発現ベクターは、公知の手法により作製することができる。一般的には、所定の酵素をコードする遺伝子の上流に転写プロモーター、場合によっては下流にターミネーターを挿入して発現カセットを構築し、このカセットを発現ベクターに挿入すればよい。あるいは、発現ベクターに転写プロモーターおよび/またはターミネーターがすでに存在する場合には、発現カセットを構築することなく、そのベクターの転写プロモーターおよび/またはターミネーターを利用して、その間に所定の酵素をコードする遺伝子を挿入すればよい。上述したように、1つの発現ベクターに2つ以上の酵素をコードする遺伝子を含める場合、それらの遺伝子は全て同一のプロモーター下に挿入されていてもよいし、異なるプロモーター下に挿入されていてもよい。プロモーターの種類は宿主において適切な発現を可能にするものであれば特に限定されるものではないが、例えば、大腸菌宿主において利用できるのものとしては、T7プロモーター、trpプロモーター、lacプロモーター、ラムダファージ由来PLプロモーター及びPRプロモーター、tacプロモーター、trcプロモーターが挙げられる。
所定の各酵素をコードする遺伝子は、例えば、(i)塩基配列情報に従い、プライマーを作製し、ゲノム等を鋳型として増幅することによって得ることもできるし、(ii)酵素のアミノ酸配列情報に従い、有機合成的にDNAを合成することによって得ることもできる。形質転換体の宿主となる細胞に応じて、遺伝子は最適化されていてもよい。
発現ベクターに所定の酵素をコードする遺伝子を挿入するには、制限酵素を用いる方法、トポイソメラーゼを用いる方法等を利用することができる。挿入の際に必要であれば、適当なリンカーを付加してもよい。また、アミノ酸への翻訳にとって重要な塩基配列として、SD配列やKozak配列などのリボソーム結合配列が知られており、これらの配列を遺伝子の上流に挿入してもよい。挿入にともない、遺伝子がコードするアミノ酸配列の一部を置換してもよい。また、ベクターには目的とする形質転換体を選別するための因子(選択マーカー)が含めることが好ましい。選択マーカーとしては、薬剤耐性遺伝子や栄養要求性相補遺伝子、資化性付与遺伝子などが挙げられ、目的や宿主に応じて選択されうる。大腸菌で選択マーカーとして用いられる薬剤耐性遺伝子としては、例えばアンピシリン耐性遺伝子、カナマイシン遺伝子、ジヒドロ葉酸還元酵素遺伝子、ネオマイシン耐性遺伝子が挙げられる。

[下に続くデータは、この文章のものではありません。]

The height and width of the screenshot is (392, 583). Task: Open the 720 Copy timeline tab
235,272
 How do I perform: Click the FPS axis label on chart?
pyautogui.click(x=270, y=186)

発現ベクターは、宿主に応じて、プラスミドDNA、バクテリオファージDNA、レトロトランスポゾンDNA、人工染色体DNAなどから選ばれる適切なものを用いればよい。例えば、大腸菌を宿主とする場合には、pTrc99A(GEヘルスケア バイオサイエンス)、pACYC184(ニッポンジーン)、pMW118(ニッポンジーン)、pETシリーズベクター(Novagen)などを挙げることができる。また2以上の挿入箇所を有するベクターとしてはpETDuet-1(Novagen)等を挙げることができる。必要に応じて、これらのベクターを改変したものを用いることもできる。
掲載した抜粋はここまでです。